Le jugement sera dès lors confirmé s’agissant du recours à une expertise judiciaire pour l’évaluation des parts d’intérêts du GRFM et de sa méthode d’évaluation, et il sera sursis à statuer sur les autres demandes, étant toutefois précisé que l’expert désigné par les premiers juges, M. [T] [F], a d’ores et déjà été remplacé par M. [A] [TX], demeurant [Adresse 8], par ordonnance du juge chargé du suivi des expertises du tribunal de commerce de Montpellier en date du 15 septembre 2025.
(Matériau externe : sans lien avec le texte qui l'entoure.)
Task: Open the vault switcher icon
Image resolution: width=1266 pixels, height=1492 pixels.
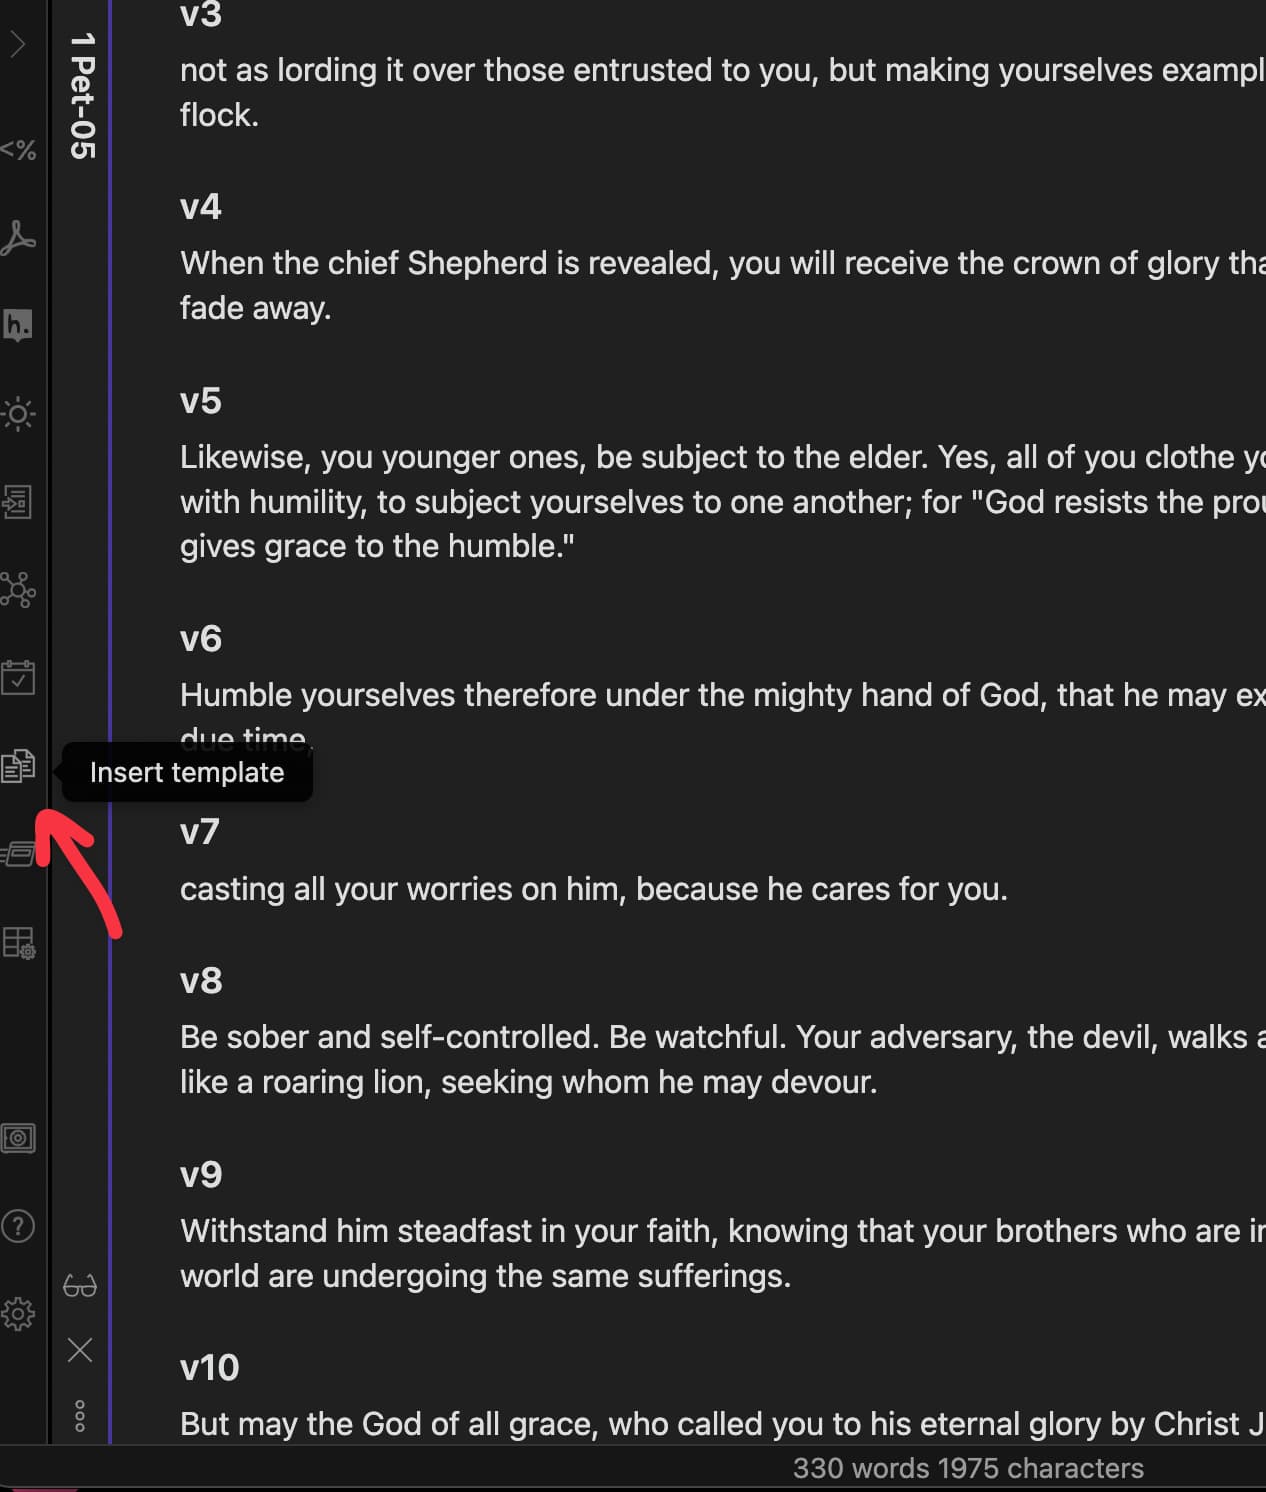Action: [x=18, y=1138]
Le jugement sera toutefois infirmé en toutes ses dispositions pour une meilleure compréhension de l’arrêt.
PAR CES MOTIFS,
La cour, statuant publiquement, par arrêt,
Infirme le jugement déféré en toutes ses dispositions,
Statuant à nouveau et ajoutant,
Avant dire droit, au fond, tous droits et moyens des parties expressément réservés,
Ordonne une expertise judiciaire,
Commet pour y procéder M. [A] [TX], expert forestier, demeurant [Adresse 8],
lequel aura pour mission, dans le respect du principe de la contradiction, de se faire communiquer tous documents et pièces utiles, le cas échéant sur la production du présent arrêt :
D’évaluer la valeur des actifs immobilisés du GFRM, et plus précisément pour estimer la valeur des trois massifs lui appartenant, et partant, évaluer le prix de cession des parts d’intérêts détenus par la S.A. [U] dans le Groupement Forestier de Reboisement des Montagnes (GFRM), et ce, selon la formule « valeur des actifs immobilisés + actif circulant – dettes – dividendes si distribués en 2015 »,
Dit que l’expert s’adjoindra un sapiteur expert-comptable, pour l’assister dans l’accomplissement de sa mission, qui choisira et qui interviendra sous son contrôle et sa responsabilité,
Dit que l’expert accomplira sa mission conformément aux articles 232 à 248 et 263 à 284-1 du code de procédure civile et qu’il déposera un rapport de ses opérations au greffe de la cour d’appel de Montpellier avant le 30 juin 2026,
Dit que lors de la première ou, au plus tard, de la deuxième réunion des parties, l’expert dressera un programme de ses investigations et évaluera d’une manière aussi précise que possible le montant prévisible de ses honoraires et de ses débours et qu’à l’issue de cette réunion, l’expert fera connaître au juge et aux parties la somme globale qui lui paraît nécessaire pour garantir la totalité du recouvrement de ses honoraires et de ses débours ; il sollicitera, le cas échéant, le versement d’une consignation complémentaire, après avoir laissé aux parties un délai de quinze jours, après réception de sa demande, pour faire valoir leurs éventuelles observations écrites,
Dit que l’expert déposera un pré-rapport, document remis aux parties ou à leurs conseils pour leurs éventuels dires ou observations à formuler dans un délai impératif et y apporter une réponse techniquement motivée dans son rapport,
Dit que l’expertise aura lieu aux frais avancés ensemble par Mme [W] [G], la société Saflor, M. [O] [U], Mme [UY] [X] et Mme [V] [U], qui consigneront au greffe de la cour, avant le 4 janvier 2026, la somme de 4 000 euros à titre de provision à valoir sur les frais et horaires de l’expert, en sus de la provision qu’ils ont déjà versée au greffe du tribunal de commerce de Montpellier,
Rappelle qu’à défaut de consignation dans le délai et selon les modalités imparties, la désignation de l’expert sera caduque à moins que le juge, à la demande d’une des parties se prévalant d’un motif légitime, ne décide une prorogation ou un relevé de la caducité,
Désigne le président la chambre commerciale de la cour ou tout délégataire à l’effet de contrôler l’exécution de la présente mesure d’instruction,
Réserve les demandes et les dépens,
Ordonne la radiation de l’affaire du rang des affaires en cours, et qu’il appartiendra à la partie la plus diligente, le cas échéant, de nous saisir à nouveau après le dépôt du rapport d’expertise.